Stored items from a collection

+---+

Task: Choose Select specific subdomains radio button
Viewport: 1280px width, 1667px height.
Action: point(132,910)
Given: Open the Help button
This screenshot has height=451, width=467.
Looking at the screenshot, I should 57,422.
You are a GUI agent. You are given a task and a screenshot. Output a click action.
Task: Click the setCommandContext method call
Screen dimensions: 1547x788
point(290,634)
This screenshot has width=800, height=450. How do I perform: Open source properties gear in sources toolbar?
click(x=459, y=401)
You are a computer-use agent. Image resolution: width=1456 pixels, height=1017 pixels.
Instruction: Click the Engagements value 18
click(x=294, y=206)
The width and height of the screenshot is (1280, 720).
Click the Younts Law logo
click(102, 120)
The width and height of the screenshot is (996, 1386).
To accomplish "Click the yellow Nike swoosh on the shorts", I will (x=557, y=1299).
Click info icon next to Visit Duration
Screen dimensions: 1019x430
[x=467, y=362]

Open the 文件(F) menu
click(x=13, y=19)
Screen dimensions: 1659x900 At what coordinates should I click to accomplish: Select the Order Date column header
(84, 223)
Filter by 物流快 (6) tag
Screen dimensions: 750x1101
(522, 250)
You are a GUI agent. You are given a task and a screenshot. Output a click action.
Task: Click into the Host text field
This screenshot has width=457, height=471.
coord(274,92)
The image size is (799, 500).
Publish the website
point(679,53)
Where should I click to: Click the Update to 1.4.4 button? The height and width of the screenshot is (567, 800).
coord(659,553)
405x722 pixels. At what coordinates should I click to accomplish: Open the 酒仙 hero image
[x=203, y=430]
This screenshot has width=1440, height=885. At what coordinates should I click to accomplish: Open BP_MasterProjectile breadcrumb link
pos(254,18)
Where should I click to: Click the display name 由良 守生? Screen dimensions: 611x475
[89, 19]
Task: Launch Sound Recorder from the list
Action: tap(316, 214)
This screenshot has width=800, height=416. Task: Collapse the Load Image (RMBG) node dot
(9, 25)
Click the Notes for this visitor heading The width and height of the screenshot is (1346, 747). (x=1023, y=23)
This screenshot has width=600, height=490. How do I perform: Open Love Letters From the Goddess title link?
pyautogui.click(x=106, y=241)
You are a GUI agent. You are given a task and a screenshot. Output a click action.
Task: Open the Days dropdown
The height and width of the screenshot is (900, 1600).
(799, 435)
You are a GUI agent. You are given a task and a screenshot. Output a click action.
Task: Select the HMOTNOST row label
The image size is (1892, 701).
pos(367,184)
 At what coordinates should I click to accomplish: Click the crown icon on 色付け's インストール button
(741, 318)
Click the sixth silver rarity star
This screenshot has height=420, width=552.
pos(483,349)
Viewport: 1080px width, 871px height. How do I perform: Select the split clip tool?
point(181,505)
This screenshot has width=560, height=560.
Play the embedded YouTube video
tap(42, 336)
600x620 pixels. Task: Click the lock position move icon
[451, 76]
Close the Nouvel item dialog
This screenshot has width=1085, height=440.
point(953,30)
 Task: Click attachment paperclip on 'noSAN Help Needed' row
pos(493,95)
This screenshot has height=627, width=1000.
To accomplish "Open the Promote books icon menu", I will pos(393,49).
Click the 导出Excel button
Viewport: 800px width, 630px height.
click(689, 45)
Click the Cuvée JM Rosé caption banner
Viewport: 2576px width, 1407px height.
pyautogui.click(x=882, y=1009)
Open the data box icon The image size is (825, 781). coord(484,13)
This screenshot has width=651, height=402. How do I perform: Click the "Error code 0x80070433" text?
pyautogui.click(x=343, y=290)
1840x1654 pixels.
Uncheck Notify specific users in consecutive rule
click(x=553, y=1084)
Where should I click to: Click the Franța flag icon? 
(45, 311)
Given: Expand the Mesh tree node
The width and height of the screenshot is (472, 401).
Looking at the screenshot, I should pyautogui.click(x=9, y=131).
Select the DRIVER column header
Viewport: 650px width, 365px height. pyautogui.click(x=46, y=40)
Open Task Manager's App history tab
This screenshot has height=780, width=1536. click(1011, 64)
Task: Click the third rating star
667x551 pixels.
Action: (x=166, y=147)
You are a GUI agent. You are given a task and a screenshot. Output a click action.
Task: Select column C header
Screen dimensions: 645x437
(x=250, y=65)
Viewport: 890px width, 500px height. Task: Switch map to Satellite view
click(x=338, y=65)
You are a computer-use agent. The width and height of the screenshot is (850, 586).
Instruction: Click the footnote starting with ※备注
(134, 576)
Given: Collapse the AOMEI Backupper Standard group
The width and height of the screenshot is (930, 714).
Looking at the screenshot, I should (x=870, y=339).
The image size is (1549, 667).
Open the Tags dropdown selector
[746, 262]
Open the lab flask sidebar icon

+---+

• Prompt
Restate every line of the data above exactly as it was written.

• Written solution
Task: Choose Select specific subdomains radio button
Viewport: 1280px width, 1667px height.
Action: point(132,910)
Given: Open the Help button
This screenshot has height=451, width=467.
Looking at the screenshot, I should 57,422.
You are a GUI agent. You are given a task and a screenshot. Output a click action.
Task: Click the setCommandContext method call
Screen dimensions: 1547x788
point(290,634)
This screenshot has width=800, height=450. How do I perform: Open source properties gear in sources toolbar?
click(x=459, y=401)
You are a computer-use agent. Image resolution: width=1456 pixels, height=1017 pixels.
Instruction: Click the Engagements value 18
click(x=294, y=206)
The width and height of the screenshot is (1280, 720).
Click the Younts Law logo
click(102, 120)
The width and height of the screenshot is (996, 1386).
To accomplish "Click the yellow Nike swoosh on the shorts", I will (x=557, y=1299).
Click info icon next to Visit Duration
Screen dimensions: 1019x430
[x=467, y=362]

Open the 文件(F) menu
click(x=13, y=19)
Screen dimensions: 1659x900 At what coordinates should I click to accomplish: Select the Order Date column header
(84, 223)
Filter by 物流快 (6) tag
Screen dimensions: 750x1101
(522, 250)
You are a GUI agent. You are given a task and a screenshot. Output a click action.
Task: Click into the Host text field
This screenshot has width=457, height=471.
coord(274,92)
The image size is (799, 500).
Publish the website
point(679,53)
Where should I click to: Click the Update to 1.4.4 button? The height and width of the screenshot is (567, 800).
coord(659,553)
405x722 pixels. At what coordinates should I click to accomplish: Open the 酒仙 hero image
[x=203, y=430]
This screenshot has width=1440, height=885. At what coordinates should I click to accomplish: Open BP_MasterProjectile breadcrumb link
pos(254,18)
Where should I click to: Click the display name 由良 守生? Screen dimensions: 611x475
[89, 19]
Task: Launch Sound Recorder from the list
Action: tap(316, 214)
This screenshot has width=800, height=416. Task: Collapse the Load Image (RMBG) node dot
(9, 25)
Click the Notes for this visitor heading The width and height of the screenshot is (1346, 747). (x=1023, y=23)
This screenshot has width=600, height=490. How do I perform: Open Love Letters From the Goddess title link?
pyautogui.click(x=106, y=241)
You are a GUI agent. You are given a task and a screenshot. Output a click action.
Task: Open the Days dropdown
The height and width of the screenshot is (900, 1600).
(799, 435)
You are a GUI agent. You are given a task and a screenshot. Output a click action.
Task: Select the HMOTNOST row label
The image size is (1892, 701).
pos(367,184)
 At what coordinates should I click to accomplish: Click the crown icon on 色付け's インストール button
(741, 318)
Click the sixth silver rarity star
This screenshot has height=420, width=552.
pos(483,349)
Viewport: 1080px width, 871px height. How do I perform: Select the split clip tool?
point(181,505)
This screenshot has width=560, height=560.
Play the embedded YouTube video
tap(42, 336)
600x620 pixels. Task: Click the lock position move icon
[451, 76]
Close the Nouvel item dialog
This screenshot has width=1085, height=440.
point(953,30)
 Task: Click attachment paperclip on 'noSAN Help Needed' row
pos(493,95)
This screenshot has height=627, width=1000.
To accomplish "Open the Promote books icon menu", I will pos(393,49).
Click the 导出Excel button
Viewport: 800px width, 630px height.
click(689, 45)
Click the Cuvée JM Rosé caption banner
Viewport: 2576px width, 1407px height.
pyautogui.click(x=882, y=1009)
Open the data box icon The image size is (825, 781). coord(484,13)
This screenshot has width=651, height=402. How do I perform: Click the "Error code 0x80070433" text?
pyautogui.click(x=343, y=290)
1840x1654 pixels.
Uncheck Notify specific users in consecutive rule
click(x=553, y=1084)
Where should I click to: Click the Franța flag icon? 
(45, 311)
Given: Expand the Mesh tree node
The width and height of the screenshot is (472, 401).
Looking at the screenshot, I should pyautogui.click(x=9, y=131).
Select the DRIVER column header
Viewport: 650px width, 365px height. pyautogui.click(x=46, y=40)
Open Task Manager's App history tab
This screenshot has height=780, width=1536. click(1011, 64)
Task: Click the third rating star
667x551 pixels.
Action: (x=166, y=147)
You are a GUI agent. You are given a task and a screenshot. Output a click action.
Task: Select column C header
Screen dimensions: 645x437
(x=250, y=65)
Viewport: 890px width, 500px height. Task: Switch map to Satellite view
click(x=338, y=65)
You are a computer-use agent. The width and height of the screenshot is (850, 586).
Instruction: Click the footnote starting with ※备注
(134, 576)
Given: Collapse the AOMEI Backupper Standard group
The width and height of the screenshot is (930, 714).
Looking at the screenshot, I should (x=870, y=339).
The image size is (1549, 667).
Open the Tags dropdown selector
[746, 262]
Open the lab flask sidebar icon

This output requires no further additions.